*DATA PROVIDED*
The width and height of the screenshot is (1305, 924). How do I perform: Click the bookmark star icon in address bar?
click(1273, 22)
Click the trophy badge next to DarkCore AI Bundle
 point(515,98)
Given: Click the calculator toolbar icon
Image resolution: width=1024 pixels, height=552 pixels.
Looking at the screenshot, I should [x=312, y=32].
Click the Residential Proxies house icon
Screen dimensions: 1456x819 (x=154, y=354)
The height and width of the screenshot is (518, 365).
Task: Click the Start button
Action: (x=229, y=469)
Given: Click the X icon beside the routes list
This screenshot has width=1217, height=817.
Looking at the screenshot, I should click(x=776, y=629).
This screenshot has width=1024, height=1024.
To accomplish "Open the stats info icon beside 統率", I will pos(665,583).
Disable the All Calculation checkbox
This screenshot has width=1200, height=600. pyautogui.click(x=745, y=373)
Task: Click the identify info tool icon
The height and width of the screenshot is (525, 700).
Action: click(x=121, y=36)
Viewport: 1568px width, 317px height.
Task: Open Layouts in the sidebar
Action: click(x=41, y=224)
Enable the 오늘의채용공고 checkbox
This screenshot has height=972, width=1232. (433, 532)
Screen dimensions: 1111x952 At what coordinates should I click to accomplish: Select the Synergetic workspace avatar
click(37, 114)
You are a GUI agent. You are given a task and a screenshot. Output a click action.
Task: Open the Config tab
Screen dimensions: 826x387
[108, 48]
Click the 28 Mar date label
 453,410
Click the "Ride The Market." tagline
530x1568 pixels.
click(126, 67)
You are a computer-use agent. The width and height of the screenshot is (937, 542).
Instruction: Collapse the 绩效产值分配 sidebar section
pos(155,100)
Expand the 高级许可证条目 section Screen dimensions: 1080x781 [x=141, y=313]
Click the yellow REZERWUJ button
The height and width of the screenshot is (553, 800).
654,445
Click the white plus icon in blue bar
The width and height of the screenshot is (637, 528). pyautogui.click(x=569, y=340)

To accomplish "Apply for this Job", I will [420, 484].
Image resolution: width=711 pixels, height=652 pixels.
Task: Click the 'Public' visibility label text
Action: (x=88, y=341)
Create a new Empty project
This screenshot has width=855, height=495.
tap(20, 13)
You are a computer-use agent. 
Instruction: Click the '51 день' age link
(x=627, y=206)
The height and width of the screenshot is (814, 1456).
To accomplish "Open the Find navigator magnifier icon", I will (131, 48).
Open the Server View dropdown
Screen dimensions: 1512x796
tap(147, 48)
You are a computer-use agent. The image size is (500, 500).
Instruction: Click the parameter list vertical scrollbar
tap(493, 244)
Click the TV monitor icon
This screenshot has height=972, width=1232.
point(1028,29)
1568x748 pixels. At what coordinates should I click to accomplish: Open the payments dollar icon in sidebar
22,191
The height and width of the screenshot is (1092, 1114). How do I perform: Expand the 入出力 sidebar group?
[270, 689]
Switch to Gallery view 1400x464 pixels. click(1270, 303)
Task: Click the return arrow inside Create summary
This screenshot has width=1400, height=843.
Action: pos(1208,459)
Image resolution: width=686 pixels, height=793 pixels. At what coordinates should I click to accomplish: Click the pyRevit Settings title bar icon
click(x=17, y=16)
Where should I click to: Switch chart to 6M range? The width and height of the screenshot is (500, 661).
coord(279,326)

*PROBLEM TO SOLVE*
Please copy every one of the records above verbatim, line for line, with nothing changed or left out.

*TASK RESPONSE*
The width and height of the screenshot is (1305, 924). How do I perform: Click the bookmark star icon in address bar?
click(1273, 22)
Click the trophy badge next to DarkCore AI Bundle
 point(515,98)
Given: Click the calculator toolbar icon
Image resolution: width=1024 pixels, height=552 pixels.
Looking at the screenshot, I should [x=312, y=32].
Click the Residential Proxies house icon
Screen dimensions: 1456x819 (x=154, y=354)
The height and width of the screenshot is (518, 365).
Task: Click the Start button
Action: (x=229, y=469)
Given: Click the X icon beside the routes list
This screenshot has width=1217, height=817.
Looking at the screenshot, I should click(x=776, y=629).
This screenshot has width=1024, height=1024.
To accomplish "Open the stats info icon beside 統率", I will pos(665,583).
Disable the All Calculation checkbox
This screenshot has width=1200, height=600. pyautogui.click(x=745, y=373)
Task: Click the identify info tool icon
The height and width of the screenshot is (525, 700).
Action: click(x=121, y=36)
Viewport: 1568px width, 317px height.
Task: Open Layouts in the sidebar
Action: click(x=41, y=224)
Enable the 오늘의채용공고 checkbox
This screenshot has height=972, width=1232. (433, 532)
Screen dimensions: 1111x952 At what coordinates should I click to accomplish: Select the Synergetic workspace avatar
click(37, 114)
You are a GUI agent. You are given a task and a screenshot. Output a click action.
Task: Open the Config tab
Screen dimensions: 826x387
[108, 48]
Click the 28 Mar date label
 453,410
Click the "Ride The Market." tagline
530x1568 pixels.
click(126, 67)
You are a computer-use agent. The width and height of the screenshot is (937, 542).
Instruction: Collapse the 绩效产值分配 sidebar section
pos(155,100)
Expand the 高级许可证条目 section Screen dimensions: 1080x781 [x=141, y=313]
Click the yellow REZERWUJ button
The height and width of the screenshot is (553, 800).
654,445
Click the white plus icon in blue bar
The width and height of the screenshot is (637, 528). pyautogui.click(x=569, y=340)

To accomplish "Apply for this Job", I will [420, 484].
Image resolution: width=711 pixels, height=652 pixels.
Task: Click the 'Public' visibility label text
Action: (x=88, y=341)
Create a new Empty project
This screenshot has width=855, height=495.
tap(20, 13)
You are a computer-use agent. 
Instruction: Click the '51 день' age link
(x=627, y=206)
The height and width of the screenshot is (814, 1456).
To accomplish "Open the Find navigator magnifier icon", I will (131, 48).
Open the Server View dropdown
Screen dimensions: 1512x796
tap(147, 48)
You are a computer-use agent. The image size is (500, 500).
Instruction: Click the parameter list vertical scrollbar
tap(493, 244)
Click the TV monitor icon
This screenshot has height=972, width=1232.
point(1028,29)
1568x748 pixels. At what coordinates should I click to accomplish: Open the payments dollar icon in sidebar
22,191
The height and width of the screenshot is (1092, 1114). How do I perform: Expand the 入出力 sidebar group?
[270, 689]
Switch to Gallery view 1400x464 pixels. click(1270, 303)
Task: Click the return arrow inside Create summary
This screenshot has width=1400, height=843.
Action: pos(1208,459)
Image resolution: width=686 pixels, height=793 pixels. At what coordinates should I click to accomplish: Click the pyRevit Settings title bar icon
click(x=17, y=16)
Where should I click to: Switch chart to 6M range? The width and height of the screenshot is (500, 661).
coord(279,326)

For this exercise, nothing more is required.